The declaration in this case was as follows:

"The plaintiff sues the defendant, a corporation duly organized in pursuance of law, for money due and payable to the plaintiff by the defendant, for that the plaintiff was employed as a laborer by the defendant to do certain work for the defendant, to-wit, digging gravel from a gravel bank and loading certain carts with the same; that the defendant well knew that in doing said work, it was necessary to provide a sufficient number of men to enable those engaged as laborers on said work to observe the bank from which they were digging to prevent the untimely caving in thereof and the falling of gravel on them, and the said defendant also well knew that it was customary and necessary to have a person to watch said bank, and to give timely warning to those laboring under the same to enable them to escape from the said bank when a portion or the whole of the same was about to fall, yet the said defendant neglected, and although requested by the plaintiff on the 12th day of June, 1878, in the District of Columbia, did not provide a sufficient number of laborers to enable this plaintiff, who was then and there employed by the defendant and laboring in its service in digging gravel from a high gravel bank and loading the said gravel into carts, to observe the said bank, and also, although the said custom and necessity was well known to the defendant, through the negligence

Page 117 U. S. 623

and default of the defendant, no person at the said time and place was provided to watch the said bank and to give timely notice to the plaintiff in order that he might escape when a portion of said bank was about to fall. By reason of the premises, a large portion of said gravel bank at the time and place aforesaid fell upon this plaintiff, and thereby the plaintiff was thrown to the ground, his leg broken, his skull fractured, and he was permanently injured and crippled, and permanently rendered unfit for work, and was greatly bruised and injured, and incurred expense for medical attendance, to-wit, the sum of $500, and was and is deprived of divers gains and profits, and was and is hindered from attending to his necessary and lawful business, to the great damage of the plaintiff in the sum of twenty thousand dollars (20,000), and therefore he brings his suit."

Plea: general issue. Judgment below for plaintiff, which was sustained

in the General Term. Defendant below sued out this writ of error. The rulings of the court below and other facts which make the case are stated in the opinion of the Court.

Page 117 U. S. 624

MR. JUSTICE HARLAN, after stating the facts in the foregoing language, delivered the opinion of the Court.

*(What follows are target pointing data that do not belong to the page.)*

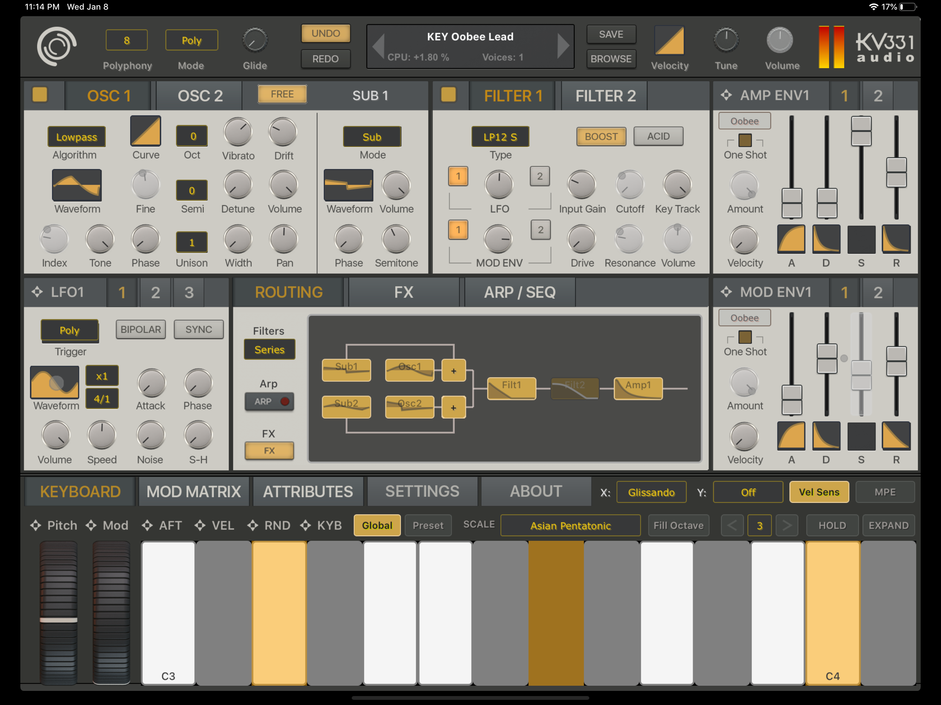The height and width of the screenshot is (705, 941).
Task: Click the Sub 1 waveform display
Action: [x=348, y=185]
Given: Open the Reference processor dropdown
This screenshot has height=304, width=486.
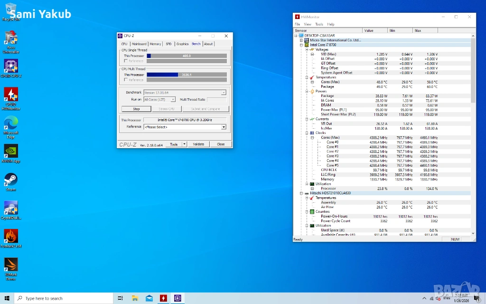Looking at the screenshot, I should point(224,127).
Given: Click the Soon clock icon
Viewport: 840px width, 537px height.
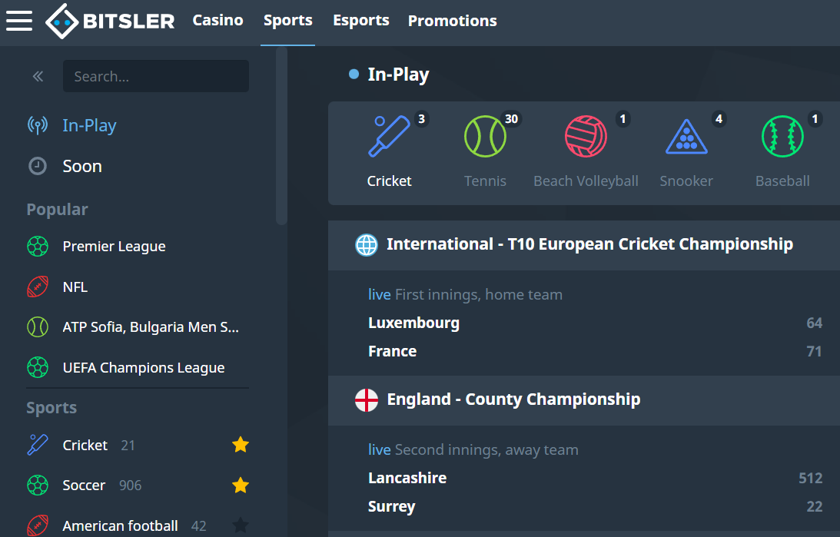Looking at the screenshot, I should [38, 166].
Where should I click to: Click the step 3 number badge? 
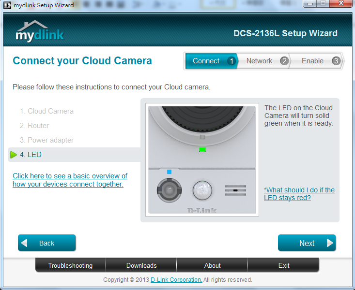pyautogui.click(x=336, y=61)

This is a writ of error to reverse a judgment for the sum of $3,000, which a jury found as damages for personal injuries sustained by McElligott, the defendant in error, who was plaintiff below, through the alleged negligence of the District of Columbia in its conduct of certain public work on which at the time of such injuries, he was engaged as a laborer in its employment.

It appears that one Smallwood, the supervisor of county roads, undertook the repair of a public highway by the use of material obtained from a gravel bank. McElligott and one Meacham constituted a part of the force of laborers employed for that work. The special duty assigned to Meacham was to "prepare gravel" to be hauled away, while McElligott was to fill the carts in which the gravel was transported to the place where it was to be used by the supervisor. They reached the bank between 8 and 9 o'clock on the morning of June 12, 1878, observing, upon their arrival, that it had been undermined

Page 117 U. S. 625

at one side for two or three feet, and a chamber cut into it -- a condition which, to some extent, increased the chances of the bank's falling.

The plaintiff insists that there was evidence tending to show the following facts:

That while Meacham and McElligott were at work, Smallwood was giving his attention to the repairing of the public road with the material brought from the gravel bank; that between 9 and 10 o'clock in the morning, McElligott sent word to him to provide two additional men for the work at that place, one to watch the bank and the other to aid in filling the carts; that within a very short time, an answer came to the effect that the request would be complied with; the plaintiff stopped work at noon for dinner, but before doing so, sent a second message, which Smallwood received, to send more men, one to watch the bank and one to assist in loading the carts; that he resumed work about 1 o'clock, and about half an hour after that time -- no men having been sent by Smallwood -- the bank fell while he was at work five or six feet from it; that the falling bank caught him, despite his efforts to escape, burying him for a time beneath the gravel and inflicting upon him injuries of a serious and permanent character; that, to use the language of the witness Meacham, "it is not safe to stand under a bank that has been undermined," and that although McElligott recognized from the outset that it was dangerous for him to do his work without someone's being present whose special duty was to give timely notice of the first indications of the bank's falling, he continued to work in reliance upon Smallwood's promise to send someone to watch the bank. The District claims that there was evidence tending to show that Smallwood did not receive a message from McElligott to send men to watch the bank or to aid in loading the carts; that the former was not in the habit of providing men to watch a gravel bank except when it was intended to have a "fall;" that there was no such intention on the day McElligott was injured, and that neither the latter nor Meacham had any instructions to make a "fall."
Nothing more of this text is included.